- FEB. 09, 2010 - Foto - Internacional - EL UNIVERSO
La organización encargada del transporte público londinense se disculpó este martes con los usuarios después de que un conductor musulmán detuviera su autobús en pleno servicio para rezar.
El lunes de la semana pasada, el conductor de un autobús que circulaba por el norte de Londres detuvo su vehículo, extendió una estera en medio del pasillo, se quitó los zapatos, se giró hacia La Meca y empezó a rezar en árabe, según los medios de comunicación locales.
Transport for London (TfL), que gestiona los autobuses de la capital, recordó este martes que respeta las creencias religiosas de sus empleados, pero les pidió que no recen durante sus horas de trabajo.
"TfL pide disculpas a los pasajeros por cualquier molestia que les pueda haber causado, declaró el organismo precisando que iba a recordar a los conductores que necesitan rezar que lo hagan "durante sus descansos".

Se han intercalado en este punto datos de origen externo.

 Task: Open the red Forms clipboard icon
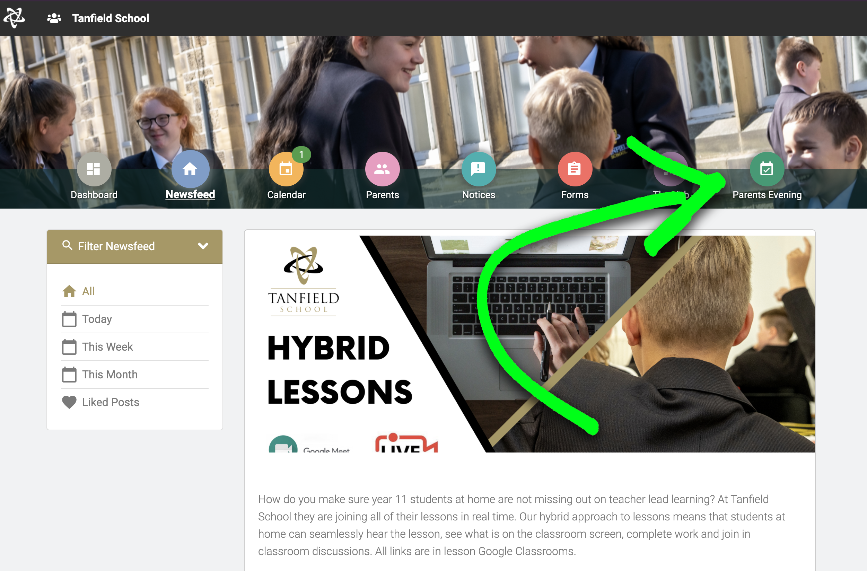(574, 169)
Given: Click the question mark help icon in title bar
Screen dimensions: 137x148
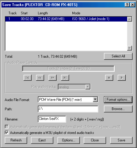Looking at the screenshot, I should pyautogui.click(x=127, y=4).
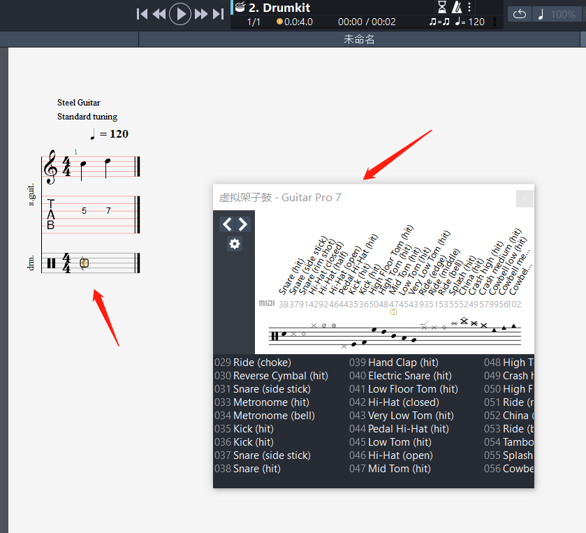Viewport: 586px width, 533px height.
Task: Toggle the metronome icon
Action: pyautogui.click(x=457, y=8)
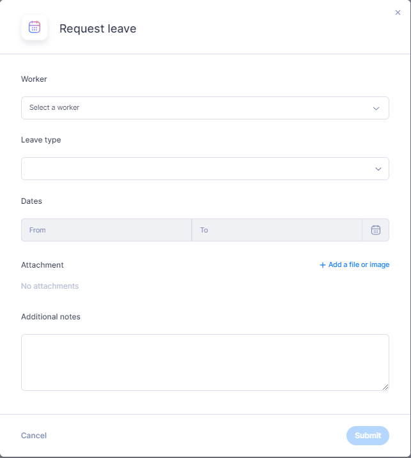Click the plus icon beside Add a file
Screen dimensions: 411x458
coord(322,265)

Una mujer citada por el diario Daily Telegraph, Gayle Griffiths, de 33 años, declaró que los pasajeros reaccionaron con "una mezcla de sorpresa e incredulidad" cuando el hombre empezó a rezar.

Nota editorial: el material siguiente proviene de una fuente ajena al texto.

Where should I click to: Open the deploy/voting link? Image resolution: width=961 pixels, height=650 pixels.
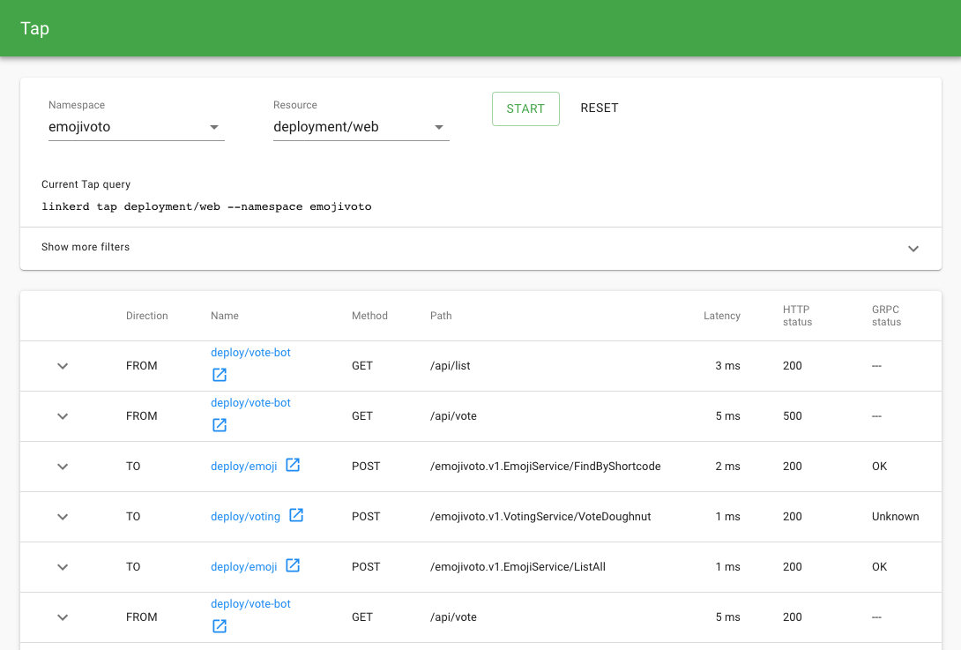[x=245, y=517]
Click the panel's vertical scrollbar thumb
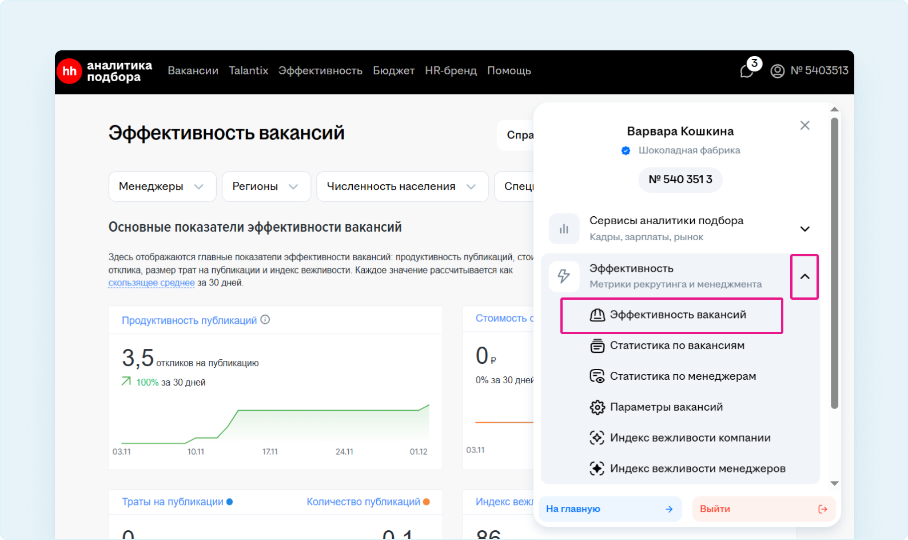908x540 pixels. pyautogui.click(x=834, y=263)
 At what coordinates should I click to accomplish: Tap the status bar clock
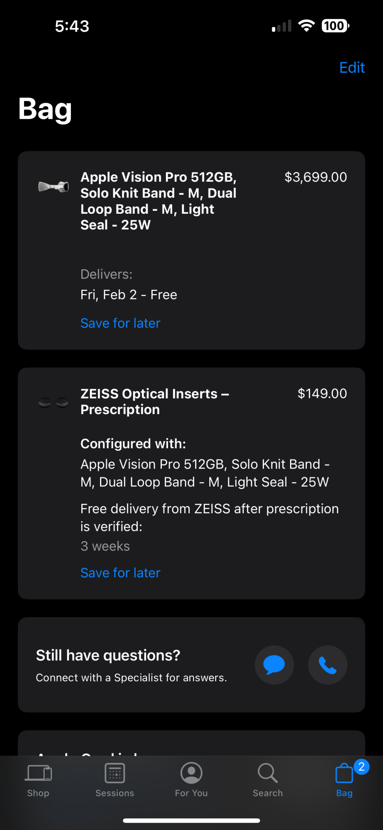[x=72, y=26]
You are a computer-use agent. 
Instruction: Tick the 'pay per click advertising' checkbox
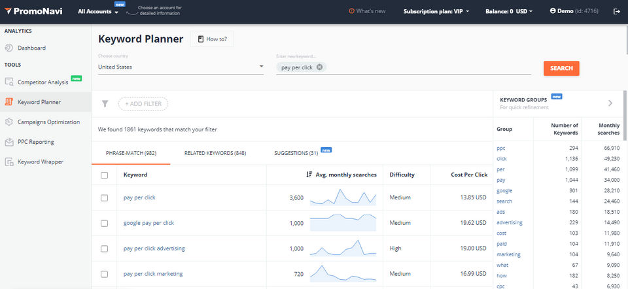tap(104, 248)
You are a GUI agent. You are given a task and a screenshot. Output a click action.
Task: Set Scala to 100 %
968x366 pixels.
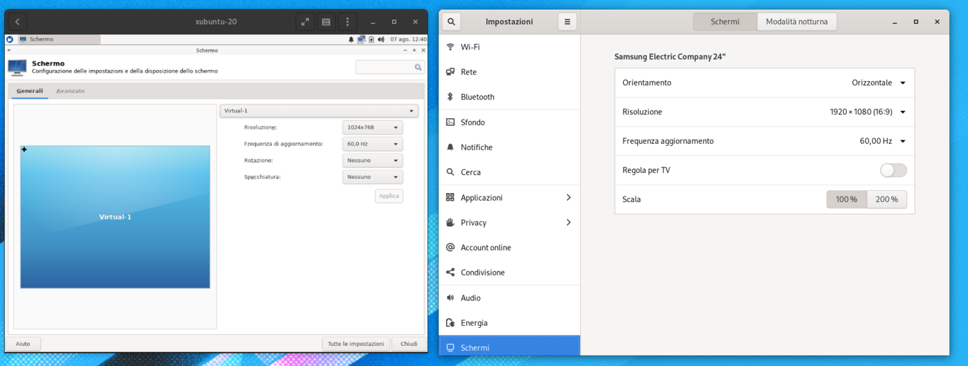[846, 199]
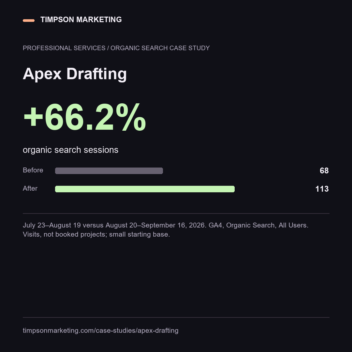Click the Before value 68

(324, 170)
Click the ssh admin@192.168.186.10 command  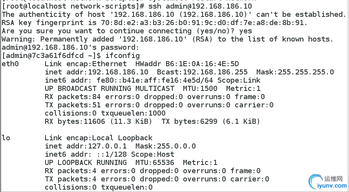tap(200, 6)
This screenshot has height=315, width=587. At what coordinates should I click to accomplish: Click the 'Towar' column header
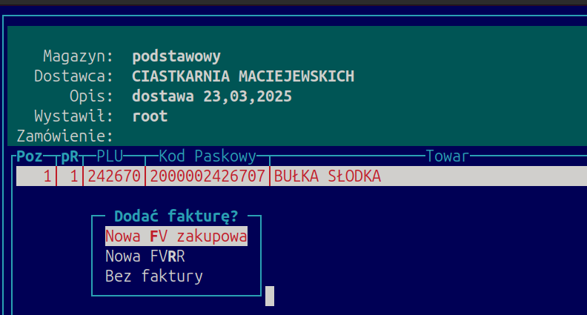[x=447, y=156]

"Cuando terminó, se levantó y volvió a arrancar, todo ello sin ninguna explicación o disculpa. Fue realmente raro, ridículo e irritante", agregó precisando que los rezos habían durado alrededor de cinco minutos.
TfL recordó que pone salas de oración y espacios tranquilos en cocheras y otros edificios a disposición de los empleados que quieran practicar su fe.